The success of collecting school assessment data is dependent on many factors; the collection tool, communicating the requirements and the expectations or the task (both getting it completed and the consequence if incomplete), the ability to monitor the process, the workload, the school culture and the belief that the task has real value. In our case we use SIMs marksheets, set up by our data manager, checked by Middle Leader. Open and closing dates are published for the year via the school calendar and highlighted in Middle Leader and Faculty meetings; marrying with key school events, parent and carer meetings and assessment schedules. We have tried our very best to schedule the data collection points appropriately and evenly, but when are staff not busy? Finally, our data is sent home to parents and carers, analysed by Middle Leaders (and encouraged to be looked at by class teachers through SISRA) so I wholeheartedly believe is has impact. Certainly is should direct learning opportunities and strategies employed by class teachers.
So What did I learn?
Calendaring the dates within the annual schedule is important and sharing the tasks that follow the data collection phase help explain the need to meet the deadlines.
From the outset we made it clear that any marksheet errors with the responsibility of the teachers and Middle Leaders. We received a flurry of queries and were able to address these quite early.
The ‘name and shame’ tactic was replaced with the ‘thanks for getting it done early’ list / email. Unsurprisingly, colleagues appreciated that, interestingly those colleagues that had completed the data but not ticked the completed tick box (incomplete marksheets drives our data manager stir crazy) were quick to ask why they were missing from the list. So we told them. Interesting, had we not thanked colleagues, we would not have heard from those who felt they deserved to be on the thank but had not completed the process properly.nc
The ‘thank you’ list was relatively short. This in itself communicated an important message.

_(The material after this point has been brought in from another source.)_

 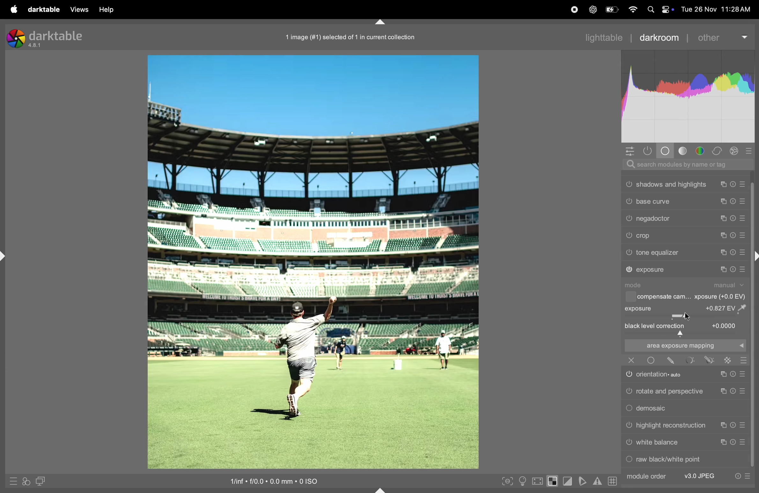 What do you see at coordinates (724, 219) in the screenshot?
I see `copy` at bounding box center [724, 219].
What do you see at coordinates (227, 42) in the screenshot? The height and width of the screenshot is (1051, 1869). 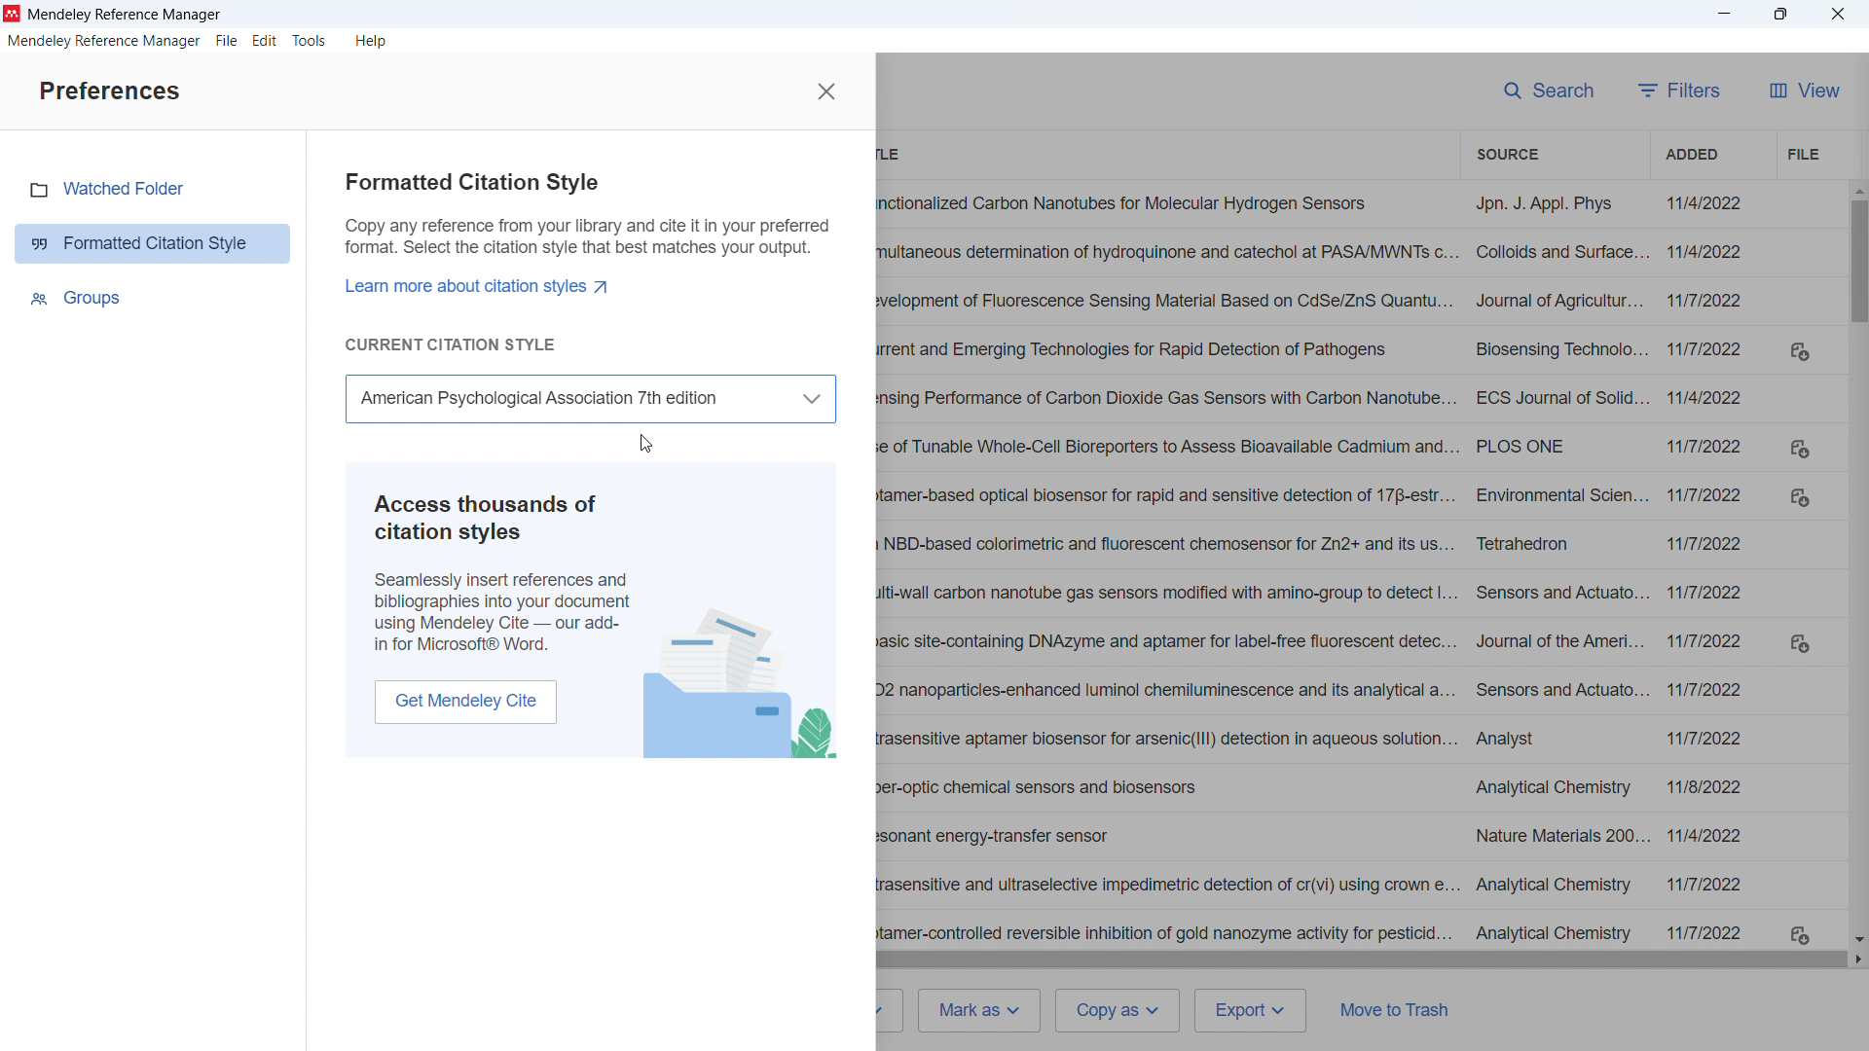 I see `file` at bounding box center [227, 42].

With three working days remaining we sent a ‘tick box’ report asked Middle Leaders to ensure our part time staff had returned their forms (a problem for us in the past) and for them to see the progress of their teams. I am confident some Middle Leaders would have been surprised by the lack of progress and others quite pleased.

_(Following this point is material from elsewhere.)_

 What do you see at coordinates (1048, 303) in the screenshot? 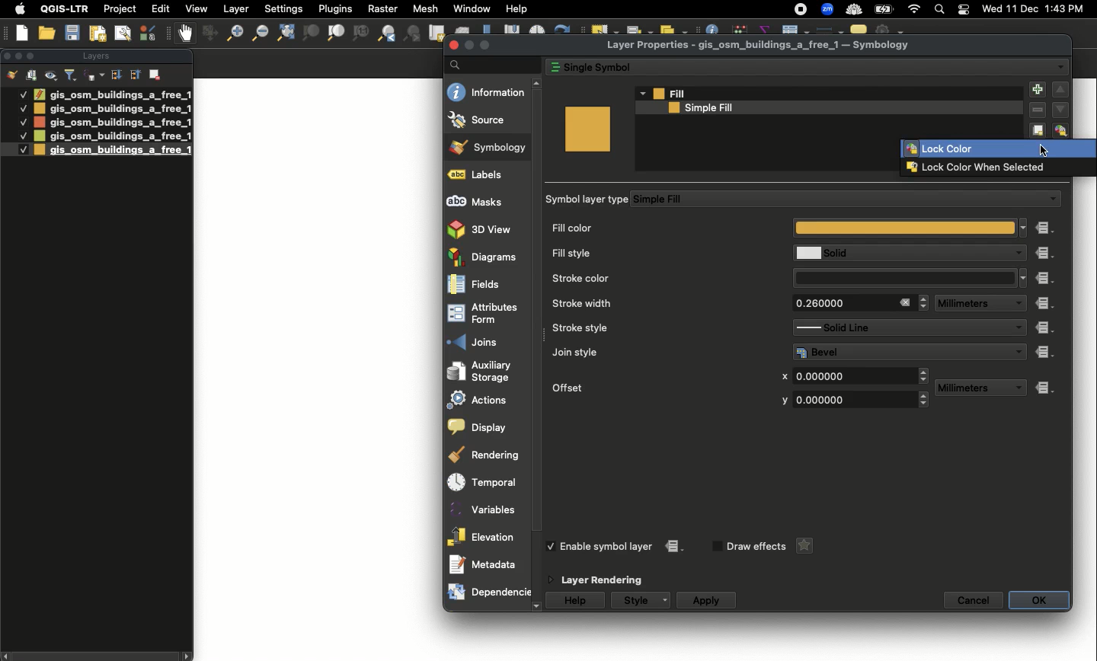
I see `` at bounding box center [1048, 303].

At staff briefing I championed the ‘tick the tick box’ campaign. Asking staff if had ‘ they ticked the tick box’ or even ‘checked the check box.’ Making a joke of a rather important task. The campaign even got minuted in briefing notes. A non-serious method, sharing a very serious message.
The deadline is 2pm Friday, not the end of the working day. Friday’s message is different. The thank you message is flipped to we have 23 incomplete marksheets. Personal notes were sent to individual staff. By 2pm we had 13 ticks missing, one issue for a department middle leaders, 5 marksheets belonging to one colleague, (who had completed the marksheets, just not ticked the tick box) and one missed tick. Three conversations later and all marksheets were accounted for.
What did I learn about my leadership Approach
Promoting the ‘desired outcome’ is a powerful motivator. I was really surprised by the speed at which fact staff responded to be omitted from the ‘thank you list.’ I might even run a rewards programme next data trawl, for example first staff member, first department, or collection of departments signed off.
I am a neek, and email communication is fine, but after the deadline had past the situation deserved face to face conversations. The situation had changed, I simply informed staff that this was a ‘now’ task. All staff knew why I was asking (we had explained why), all staff acted promptly.
With the marksheets completed, I was able to share my thanks with the college staff and our Data Manager is good to go on Monday. The success of the task was squarely due to our ability to monitor progress and it has prompted me to give consideration to how I / we monitor progress in my / our other management duties.